Your answer should consist of the lines below that hold the word "gear".

### Records contained in a dataset
◆ ◆ ◆ ◆ ◆

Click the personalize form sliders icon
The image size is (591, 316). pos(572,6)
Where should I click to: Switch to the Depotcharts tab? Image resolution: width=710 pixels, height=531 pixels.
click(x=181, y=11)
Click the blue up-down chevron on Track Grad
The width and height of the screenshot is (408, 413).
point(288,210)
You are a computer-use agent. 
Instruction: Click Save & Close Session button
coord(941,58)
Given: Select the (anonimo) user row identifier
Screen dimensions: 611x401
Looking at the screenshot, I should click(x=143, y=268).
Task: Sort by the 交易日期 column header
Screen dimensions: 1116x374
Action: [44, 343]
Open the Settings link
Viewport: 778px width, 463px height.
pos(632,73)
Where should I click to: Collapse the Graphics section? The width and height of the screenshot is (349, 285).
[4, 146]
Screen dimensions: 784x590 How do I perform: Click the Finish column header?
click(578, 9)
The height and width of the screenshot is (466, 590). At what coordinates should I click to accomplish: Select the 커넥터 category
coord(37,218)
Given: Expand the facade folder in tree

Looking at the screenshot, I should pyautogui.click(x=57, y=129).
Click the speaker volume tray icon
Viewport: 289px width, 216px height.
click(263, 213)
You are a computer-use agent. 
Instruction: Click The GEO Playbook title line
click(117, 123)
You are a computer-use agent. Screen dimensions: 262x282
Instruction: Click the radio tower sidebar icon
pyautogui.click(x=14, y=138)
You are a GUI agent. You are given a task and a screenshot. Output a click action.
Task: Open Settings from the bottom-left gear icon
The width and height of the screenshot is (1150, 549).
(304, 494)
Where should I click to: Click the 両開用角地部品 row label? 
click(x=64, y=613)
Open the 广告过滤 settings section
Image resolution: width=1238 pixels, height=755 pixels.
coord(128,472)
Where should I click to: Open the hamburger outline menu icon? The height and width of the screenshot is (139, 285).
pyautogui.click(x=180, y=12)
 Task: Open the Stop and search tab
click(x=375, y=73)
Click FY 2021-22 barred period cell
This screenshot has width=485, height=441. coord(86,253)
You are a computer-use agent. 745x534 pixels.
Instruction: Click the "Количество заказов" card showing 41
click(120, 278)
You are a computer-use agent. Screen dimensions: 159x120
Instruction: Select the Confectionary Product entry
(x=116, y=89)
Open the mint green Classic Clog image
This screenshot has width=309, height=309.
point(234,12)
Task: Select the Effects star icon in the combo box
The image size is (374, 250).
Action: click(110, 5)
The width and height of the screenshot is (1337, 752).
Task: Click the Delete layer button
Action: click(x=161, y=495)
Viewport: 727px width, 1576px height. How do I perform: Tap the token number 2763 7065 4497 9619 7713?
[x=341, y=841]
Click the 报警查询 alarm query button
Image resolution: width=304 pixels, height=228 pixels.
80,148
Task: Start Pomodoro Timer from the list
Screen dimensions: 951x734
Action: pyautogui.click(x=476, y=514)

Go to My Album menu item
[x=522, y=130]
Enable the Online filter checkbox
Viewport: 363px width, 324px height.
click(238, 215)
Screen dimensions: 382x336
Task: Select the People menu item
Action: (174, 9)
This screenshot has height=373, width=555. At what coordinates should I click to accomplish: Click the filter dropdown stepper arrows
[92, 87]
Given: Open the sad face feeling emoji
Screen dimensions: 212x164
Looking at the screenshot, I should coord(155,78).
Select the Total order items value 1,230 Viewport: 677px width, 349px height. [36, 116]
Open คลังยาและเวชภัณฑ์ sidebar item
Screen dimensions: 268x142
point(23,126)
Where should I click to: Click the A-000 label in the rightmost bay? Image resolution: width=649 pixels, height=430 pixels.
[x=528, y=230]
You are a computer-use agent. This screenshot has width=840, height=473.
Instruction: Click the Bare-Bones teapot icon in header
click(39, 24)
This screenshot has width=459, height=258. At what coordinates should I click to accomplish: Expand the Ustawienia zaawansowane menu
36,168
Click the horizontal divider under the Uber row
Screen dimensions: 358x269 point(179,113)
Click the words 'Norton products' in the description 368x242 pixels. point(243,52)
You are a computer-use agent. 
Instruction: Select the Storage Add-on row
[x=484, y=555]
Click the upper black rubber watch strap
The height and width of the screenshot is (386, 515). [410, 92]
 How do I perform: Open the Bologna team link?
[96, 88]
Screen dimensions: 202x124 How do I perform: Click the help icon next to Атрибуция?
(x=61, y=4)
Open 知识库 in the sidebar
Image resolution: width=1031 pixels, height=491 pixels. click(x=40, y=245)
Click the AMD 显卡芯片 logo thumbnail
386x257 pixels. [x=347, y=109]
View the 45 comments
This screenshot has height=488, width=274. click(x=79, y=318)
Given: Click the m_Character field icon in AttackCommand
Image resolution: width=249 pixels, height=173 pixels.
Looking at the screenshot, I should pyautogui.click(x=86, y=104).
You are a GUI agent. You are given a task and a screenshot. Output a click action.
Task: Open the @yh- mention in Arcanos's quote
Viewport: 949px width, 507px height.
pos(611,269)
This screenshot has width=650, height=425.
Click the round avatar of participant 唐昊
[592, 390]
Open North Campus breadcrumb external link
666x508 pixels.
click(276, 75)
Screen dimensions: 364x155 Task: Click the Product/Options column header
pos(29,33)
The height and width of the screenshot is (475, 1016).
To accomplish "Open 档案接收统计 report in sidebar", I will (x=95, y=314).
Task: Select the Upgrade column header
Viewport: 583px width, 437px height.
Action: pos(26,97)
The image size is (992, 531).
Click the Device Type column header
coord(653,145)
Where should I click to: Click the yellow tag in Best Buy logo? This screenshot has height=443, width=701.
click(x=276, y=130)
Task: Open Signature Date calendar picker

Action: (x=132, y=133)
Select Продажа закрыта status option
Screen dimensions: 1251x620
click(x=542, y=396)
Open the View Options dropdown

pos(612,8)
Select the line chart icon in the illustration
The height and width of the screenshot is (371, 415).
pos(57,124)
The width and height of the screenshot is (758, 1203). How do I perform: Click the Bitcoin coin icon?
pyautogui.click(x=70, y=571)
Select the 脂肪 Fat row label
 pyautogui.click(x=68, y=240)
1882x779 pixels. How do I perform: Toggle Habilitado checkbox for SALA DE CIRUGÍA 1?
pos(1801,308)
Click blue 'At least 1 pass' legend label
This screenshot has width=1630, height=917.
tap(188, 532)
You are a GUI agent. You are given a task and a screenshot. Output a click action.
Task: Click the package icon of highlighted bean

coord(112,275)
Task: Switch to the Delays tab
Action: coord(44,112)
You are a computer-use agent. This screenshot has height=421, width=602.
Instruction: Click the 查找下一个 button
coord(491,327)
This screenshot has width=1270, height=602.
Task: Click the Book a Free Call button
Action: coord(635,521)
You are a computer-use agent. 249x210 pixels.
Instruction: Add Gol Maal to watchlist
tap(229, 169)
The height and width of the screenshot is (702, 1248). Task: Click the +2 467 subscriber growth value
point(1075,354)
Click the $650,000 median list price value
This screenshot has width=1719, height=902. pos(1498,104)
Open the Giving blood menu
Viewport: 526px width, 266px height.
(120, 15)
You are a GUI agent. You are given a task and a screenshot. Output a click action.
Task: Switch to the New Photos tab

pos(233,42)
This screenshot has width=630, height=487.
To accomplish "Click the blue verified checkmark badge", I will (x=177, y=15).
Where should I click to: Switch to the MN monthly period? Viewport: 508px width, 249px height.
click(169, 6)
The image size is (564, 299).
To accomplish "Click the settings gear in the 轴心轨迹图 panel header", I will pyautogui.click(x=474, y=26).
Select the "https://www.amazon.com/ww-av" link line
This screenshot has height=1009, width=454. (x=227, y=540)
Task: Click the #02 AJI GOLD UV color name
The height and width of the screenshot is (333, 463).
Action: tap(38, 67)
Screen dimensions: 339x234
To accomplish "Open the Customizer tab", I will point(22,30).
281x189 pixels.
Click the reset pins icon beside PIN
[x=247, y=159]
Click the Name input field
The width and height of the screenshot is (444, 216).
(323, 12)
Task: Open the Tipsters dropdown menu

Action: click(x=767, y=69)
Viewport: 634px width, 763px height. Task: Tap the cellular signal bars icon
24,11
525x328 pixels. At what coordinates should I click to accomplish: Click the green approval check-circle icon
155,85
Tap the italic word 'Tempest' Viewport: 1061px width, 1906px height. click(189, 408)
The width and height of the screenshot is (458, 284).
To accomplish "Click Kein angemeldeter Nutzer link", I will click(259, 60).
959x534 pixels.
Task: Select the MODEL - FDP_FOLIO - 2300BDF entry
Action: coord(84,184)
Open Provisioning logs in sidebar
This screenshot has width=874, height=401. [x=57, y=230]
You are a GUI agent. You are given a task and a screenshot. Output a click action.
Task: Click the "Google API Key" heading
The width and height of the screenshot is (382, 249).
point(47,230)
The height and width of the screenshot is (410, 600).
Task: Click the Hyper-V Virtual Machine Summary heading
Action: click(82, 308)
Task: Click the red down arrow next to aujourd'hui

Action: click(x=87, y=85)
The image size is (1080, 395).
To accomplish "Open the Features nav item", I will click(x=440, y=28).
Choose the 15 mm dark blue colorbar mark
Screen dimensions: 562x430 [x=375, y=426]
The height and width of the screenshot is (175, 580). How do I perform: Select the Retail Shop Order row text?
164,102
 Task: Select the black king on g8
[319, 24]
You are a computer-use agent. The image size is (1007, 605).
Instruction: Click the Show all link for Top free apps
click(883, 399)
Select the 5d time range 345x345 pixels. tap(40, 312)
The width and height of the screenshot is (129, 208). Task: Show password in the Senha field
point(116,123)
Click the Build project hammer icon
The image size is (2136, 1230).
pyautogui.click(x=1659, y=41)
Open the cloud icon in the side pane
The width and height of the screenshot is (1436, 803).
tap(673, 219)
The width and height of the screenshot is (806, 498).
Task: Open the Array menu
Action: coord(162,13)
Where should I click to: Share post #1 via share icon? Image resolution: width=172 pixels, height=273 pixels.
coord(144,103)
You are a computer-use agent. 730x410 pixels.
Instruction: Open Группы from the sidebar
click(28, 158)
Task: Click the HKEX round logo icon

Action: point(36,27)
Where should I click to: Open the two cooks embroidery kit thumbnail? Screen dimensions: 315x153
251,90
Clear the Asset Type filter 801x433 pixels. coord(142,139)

◆ ◆ ◆ ◆ ◆

### Task response
Task: Open Settings from the bottom-left gear icon
To accomplish "Click the settings gear in the 轴心轨迹图 panel header", I will pyautogui.click(x=474, y=26).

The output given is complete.